Model of stage 1 of saliva secretion. Secretion is initiated by activation of muscarinic receptors M₁ or M₃ by acetylcholine (ACh) or adrenergic receptors (α1) by norepinephrine (NE) and epinephrine (Epi) via specific pathways involving IP₃ release or cAMP modulation. IP₃ binds to its receptor in the ER to promote Ca²⁺ release, which is sensed by STIM1/2 in the ER membrane (EM). STIM1 recruits Orai1/TRPC to stimulate Ca²⁺ reentry into the cell.

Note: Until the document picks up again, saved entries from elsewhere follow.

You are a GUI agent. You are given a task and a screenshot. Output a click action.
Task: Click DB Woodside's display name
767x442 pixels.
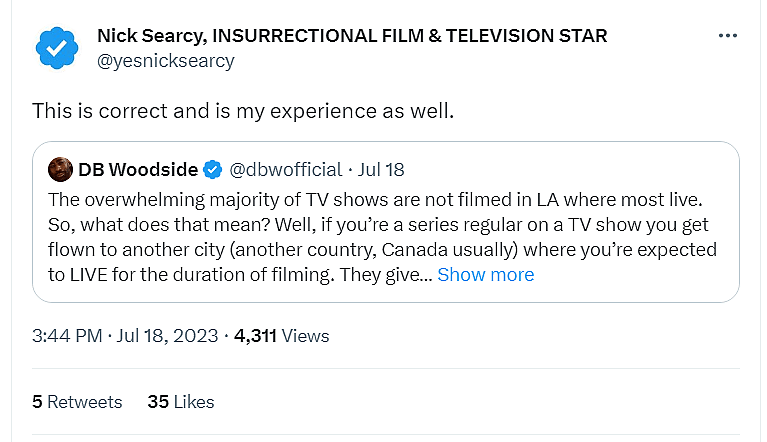(138, 169)
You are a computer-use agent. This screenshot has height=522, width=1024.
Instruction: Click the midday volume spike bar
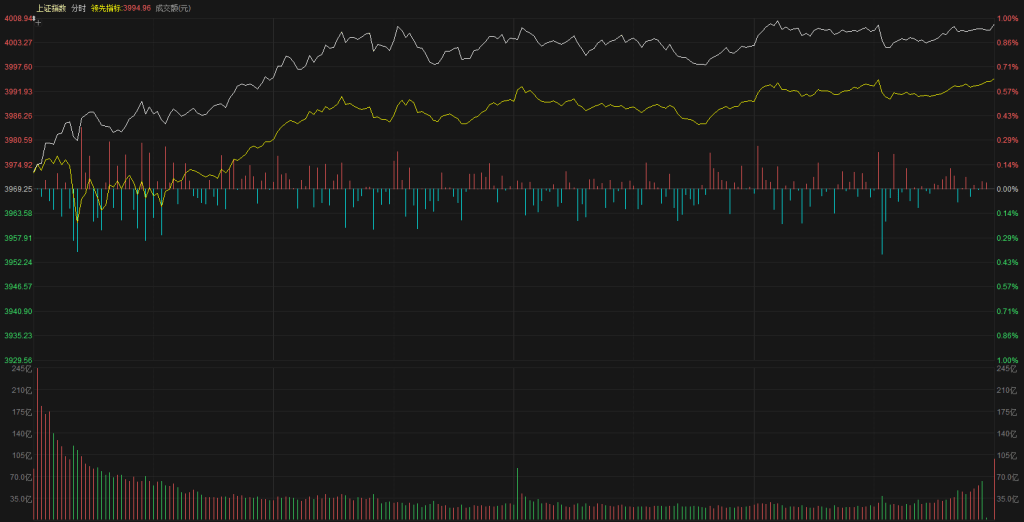pos(517,493)
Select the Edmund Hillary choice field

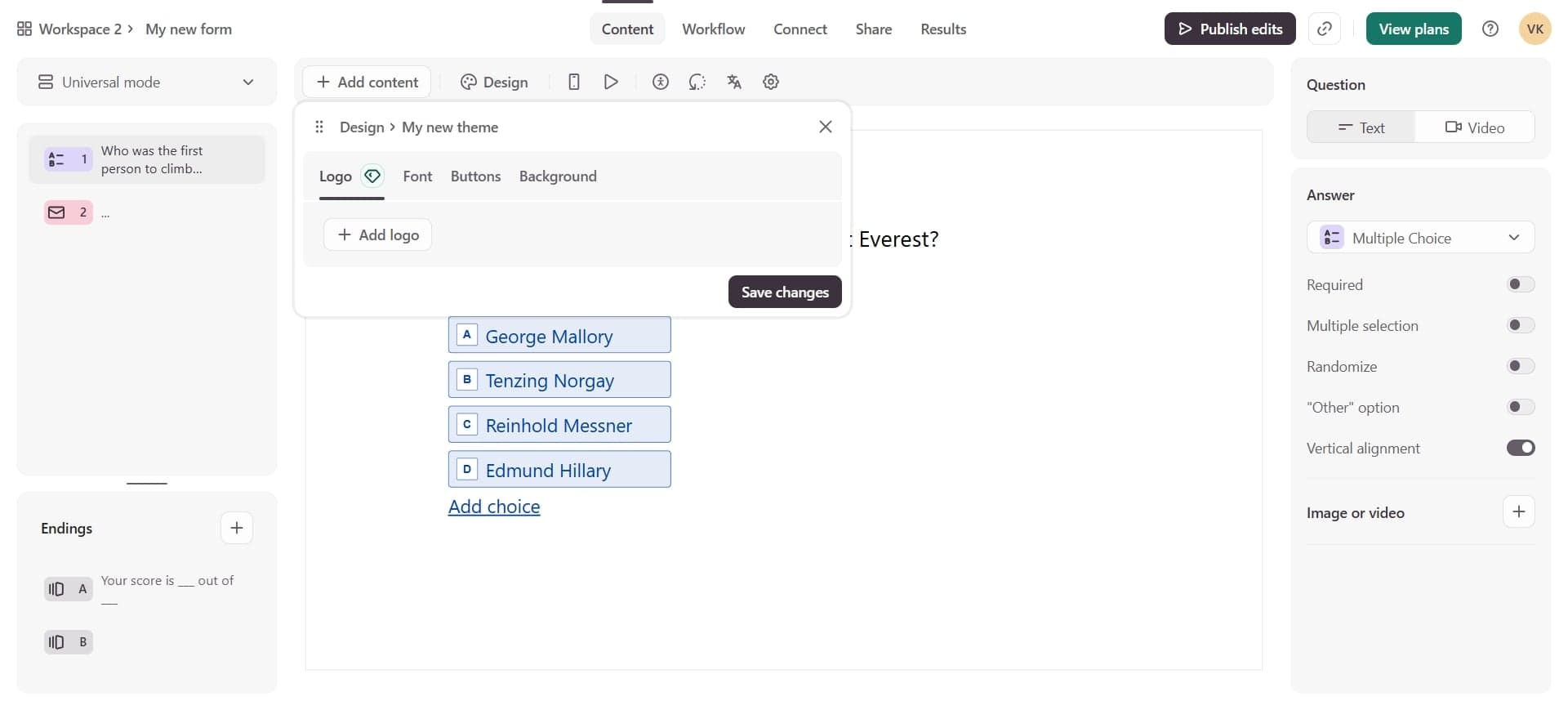pos(559,471)
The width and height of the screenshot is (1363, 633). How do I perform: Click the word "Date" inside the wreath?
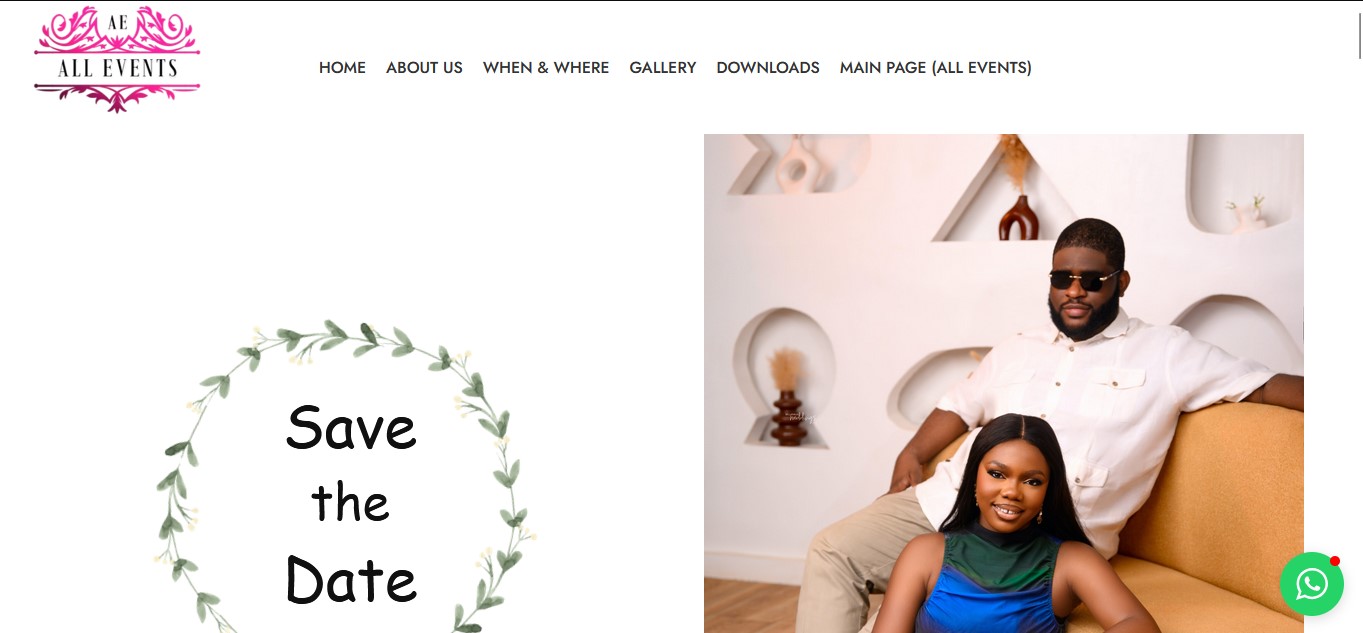[351, 580]
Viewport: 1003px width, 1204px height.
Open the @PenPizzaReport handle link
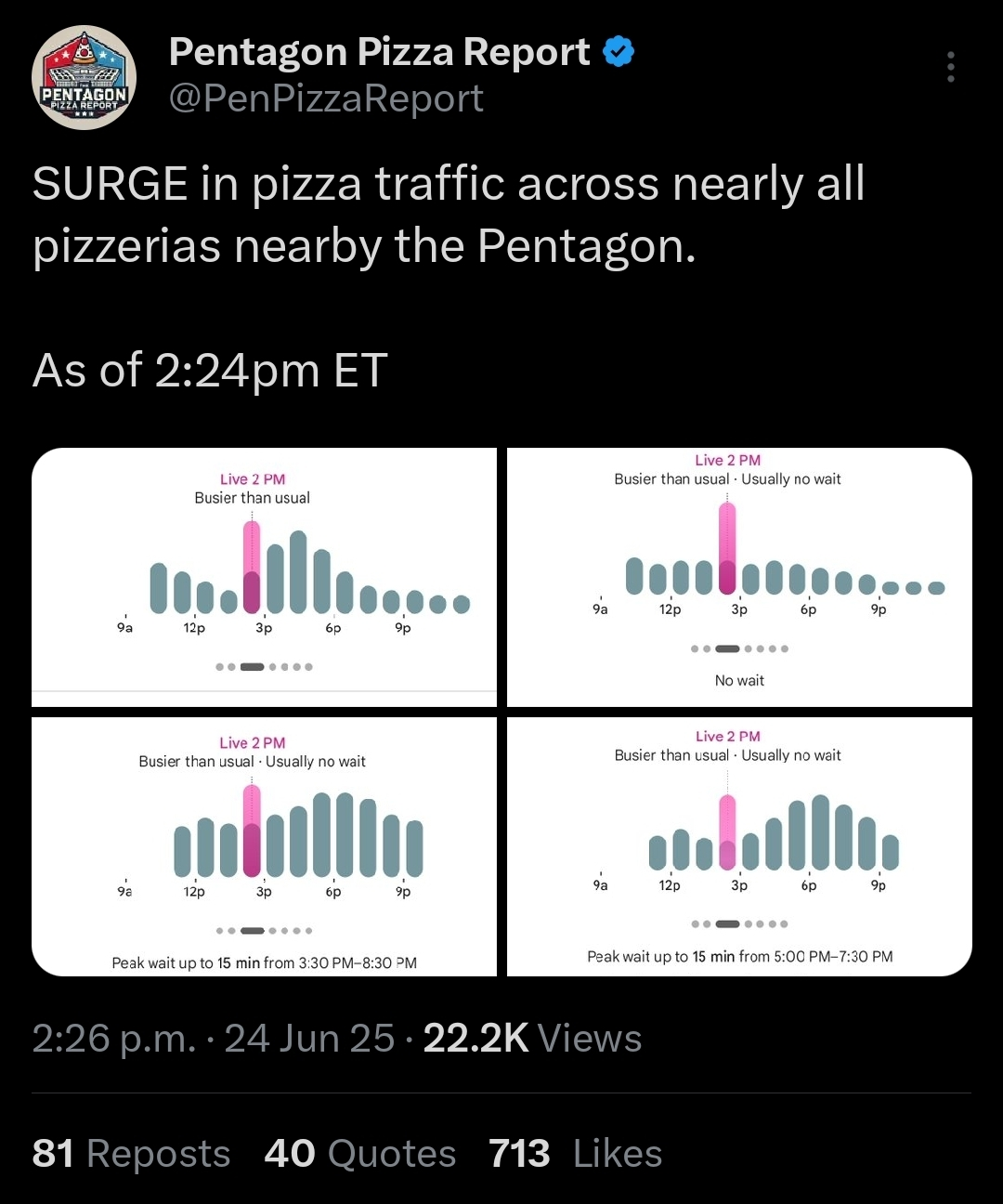click(x=326, y=98)
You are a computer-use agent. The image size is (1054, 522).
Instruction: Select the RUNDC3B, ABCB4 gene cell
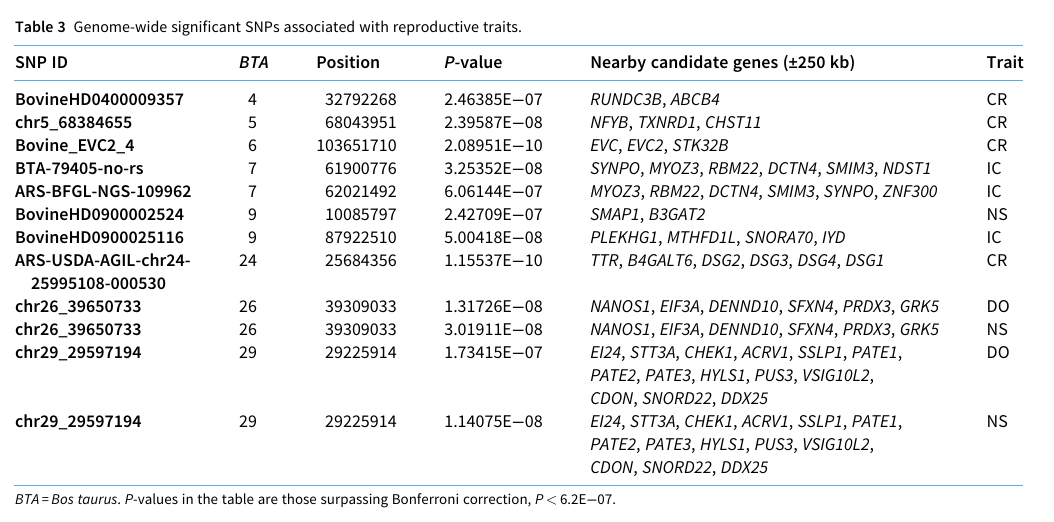[x=655, y=99]
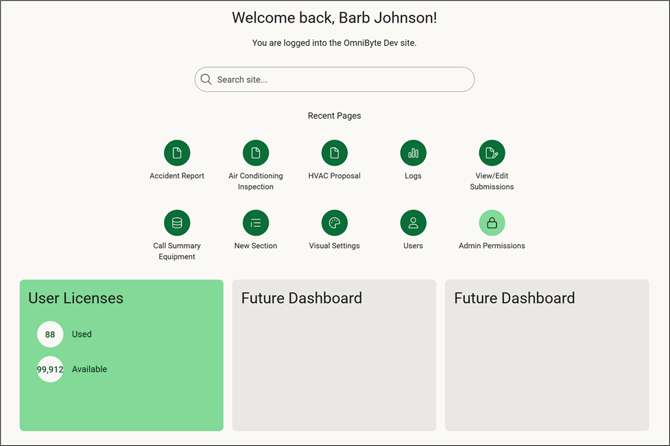Open the Admin Permissions lock icon
Viewport: 670px width, 446px height.
click(492, 223)
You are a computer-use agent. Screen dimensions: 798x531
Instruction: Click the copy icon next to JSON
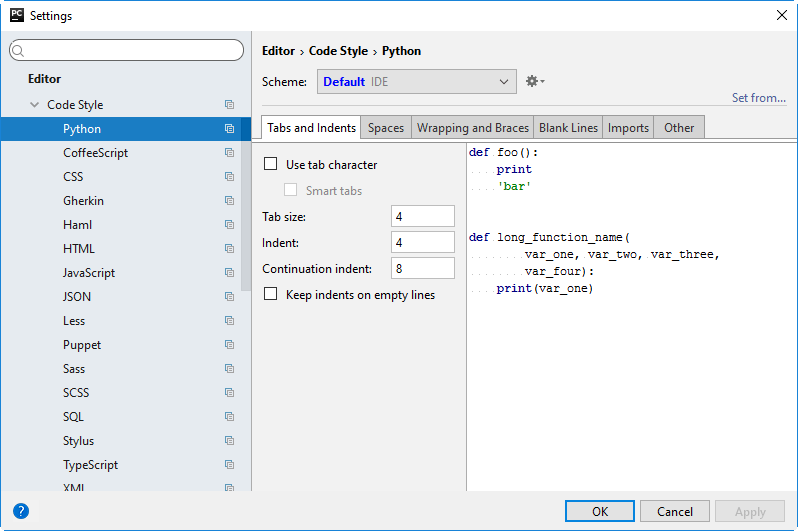click(x=229, y=297)
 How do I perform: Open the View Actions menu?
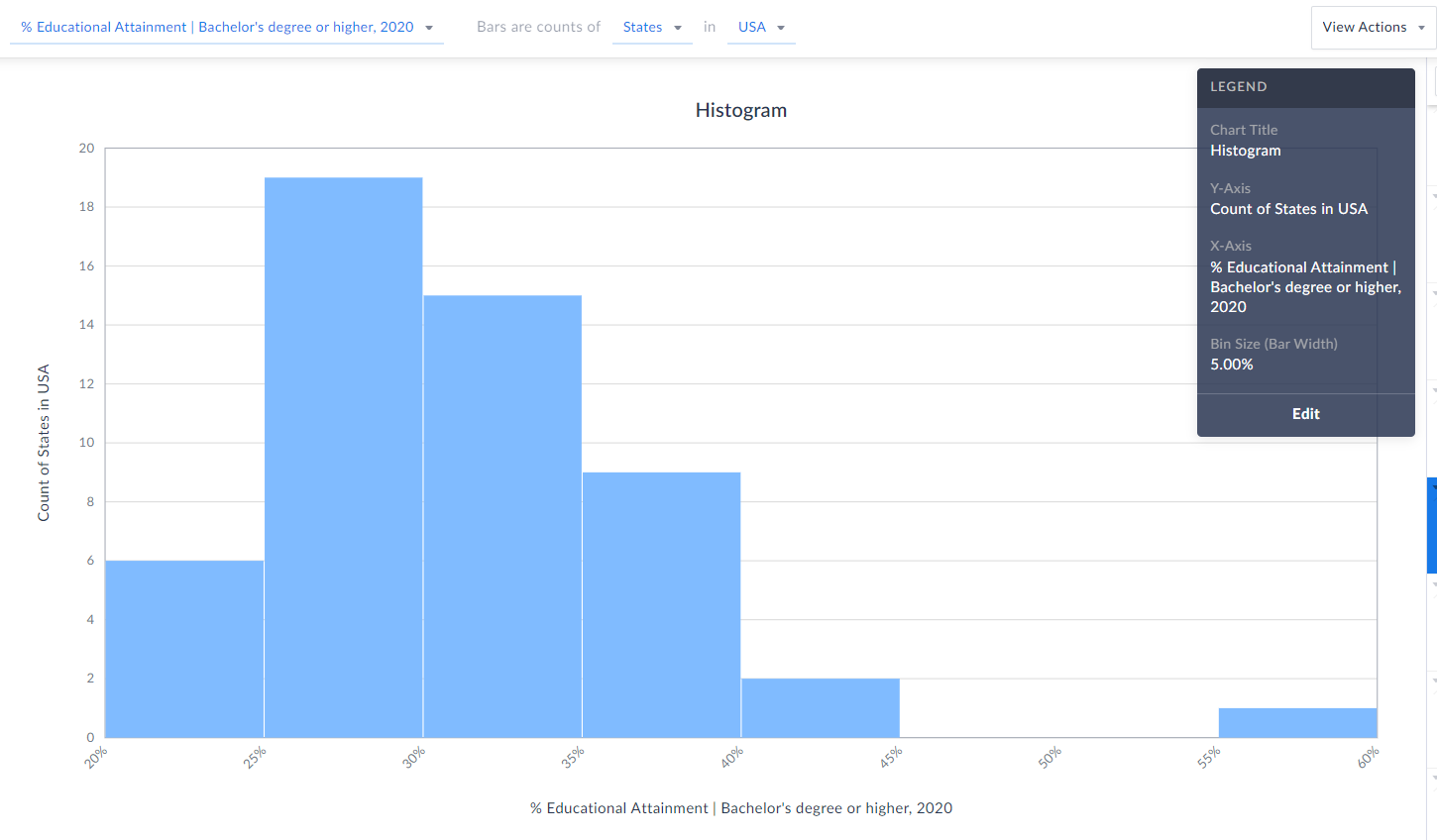1374,27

Ca²⁺ depletion from the ER recruits AQP5 to the apical membrane for water expulsion and activates NKCC1, NHE1, Ae2, Ae4, Kcnma1, and Kcnn4 in the basolateral membrane to import Na⁺ and Cl⁻ into the cellular space while exporting K⁺ and $\mathrm{HC}{\mathrm{O}}_3^{\mathrm{-}}$. In turn, ANO1 is activated in the luminal membrane to secrete Cl⁻. Na⁺ also undergoes transepithelial transport toward the lumen, resulting in NaCl-rich isotonic saliva. See glossary for abbreviations. Created with BioRender.com, with permission.

FIGURE 5.

Model of stage 2 of saliva secretion. Isotonic saliva secreted by acinar cells is rich in NaCl. As it travels through the ductal system, duct cells reabsorb NaCl via CFTR and ENaC while exporting $\mathrm{HC}{\mathrm{O}}_3^{\mathrm{-}}$ via both CFTR and Slc26a6. The resulting saliva is hypotonic and near neutral pH. See glossary for abbreviations. Created with BioRender.com, with permission.

FIGURE 6.

Embryonic development of mouse SMGs. Gland initiation starts around E11.5, with an epithelial thickening growing into a condensing neural crest-derived mesenchyme. Epithelial cells are pluripotent and undergo branching morphogenesis from ∼E13. Lineage restriction occurs once differentiation starts between E15 and E16, although branching morphogenesis continues and secretory and MEC differentiation begin. See glossary for abbreviations.

FIGURE 7.

Developmental signaling pathways in mouse SMG. FGF and EGF receptor signaling are major drivers of branching morphogenesis and epithelial differentiation, particularly through induction of Sox9, Sox10, Kit, and Myc expression, which delineate embryonic progenitors in the end bud. Wnt, EDAR, Shh, and Hippo signaling effector Yap are involved in duct development and lumen formation. Wnt and FGF receptor signaling have a mutual inhibitory relationship to balance branching morphogenesis and differentiation with lumen formation and duct maturation. See glossary for abbreviations. Created with BioRender.com, with permission.

FIGURE 8.

Models of epithelial lineage relationships during homeostasis and in models of damage. A and B: epithelial lineages are self-restricted, and cell types regenerate themselves during homeostasis (A) and mild reversible ligation injury (B). During severe ligation injury, cell plasticity of multiple populations becomes evident, particularly MECs and duct cells, which can regenerate all cell types, including acinar cells. C: after IR damage, duct cells can partially differentiate into acinar cells. See glossary for abbreviations. Created with BioRender.com, with permission.

FIGURE 9.

Model of gene therapy to restore salivary function. Intraductal delivery of an AAV2-based gene of interest (GOI) or a control vector. Immunostaining highlights IR-induced alterations in acinar morphology. The immunostaining shows the aquaporin water channel (AQP5, red) on the luminal surface of acinar cells and IDs that are surrounded by MECs (SMA, green) and nuclei (DAPI, magenta). Immunofluorescence image is a maximum-intensity projection of confocal sections. In the model the AAV2-GOI is expressed in the gland and prevents or repairs IR-induced epithelial damage. See glossary for abbreviations. Created with BioRender.com, with permission.